→ **Problem description**: Could you reproduce the data below word for word, leaving the pictures out of your answer?

★ ★ ★ ★ ★

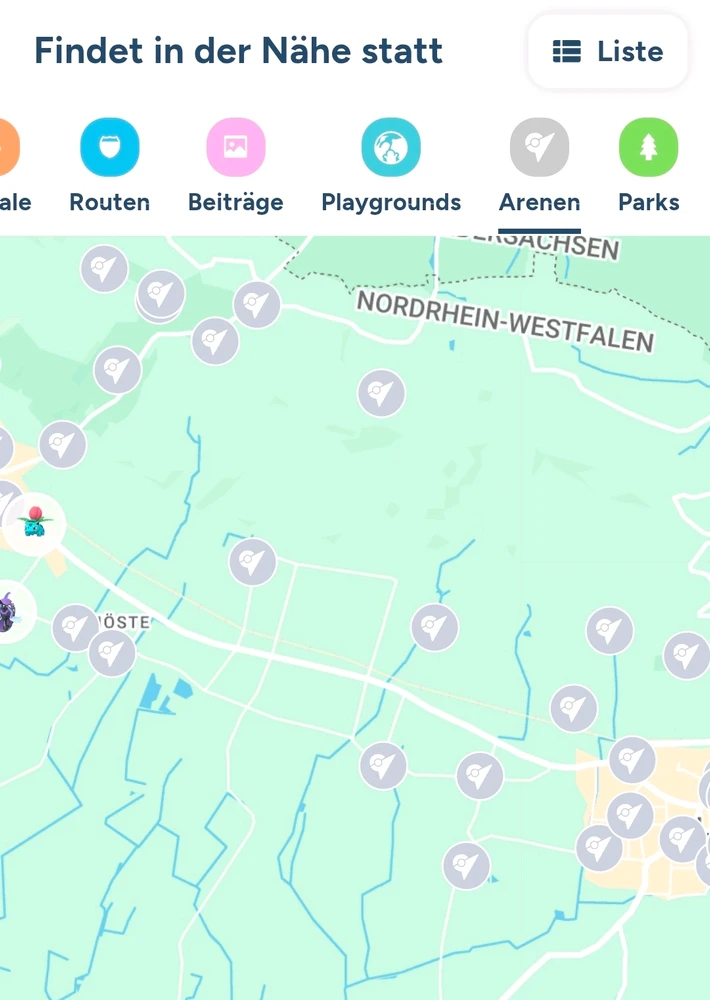Tap the green Parks tree icon
Viewport: 710px width, 1000px height.
(x=649, y=147)
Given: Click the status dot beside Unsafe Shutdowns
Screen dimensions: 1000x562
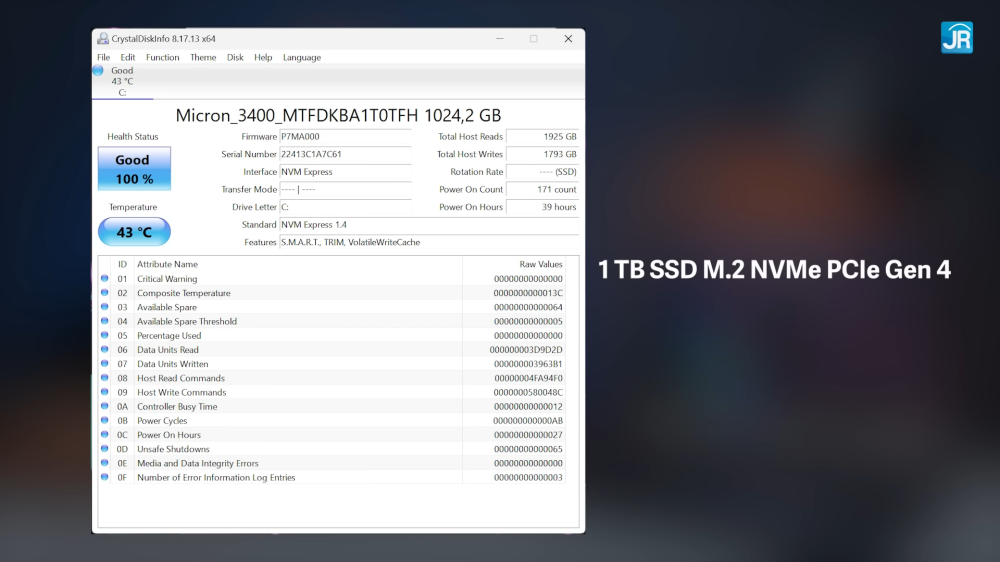Looking at the screenshot, I should [105, 449].
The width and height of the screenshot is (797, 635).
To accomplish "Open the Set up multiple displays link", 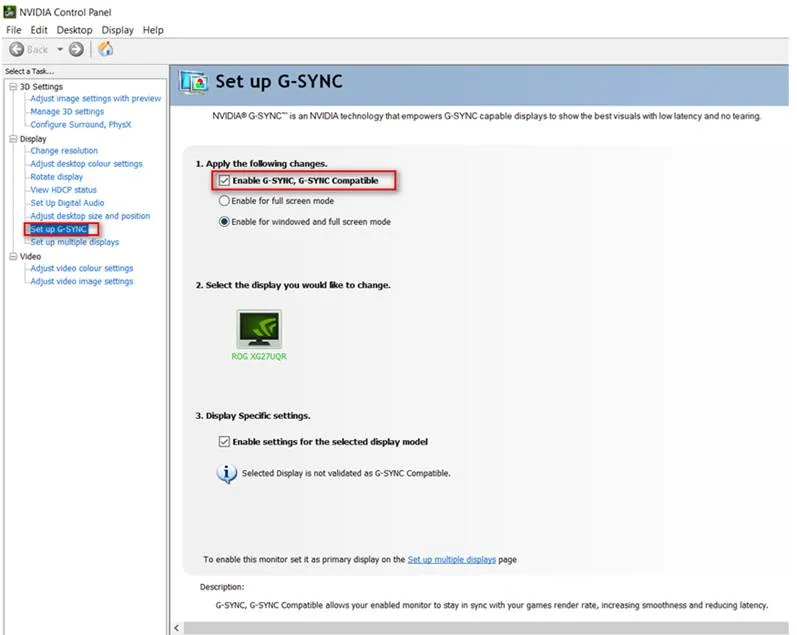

★ ★ ★ ★ ★

→ **Output for this exercise**:
Tap the green Parks tree icon
Viewport: 710px width, 1000px height.
(x=649, y=147)
Given: Click the status dot beside Unsafe Shutdowns
Screen dimensions: 1000x562
Looking at the screenshot, I should [105, 449].
The width and height of the screenshot is (797, 635).
To accomplish "Open the Set up multiple displays link", 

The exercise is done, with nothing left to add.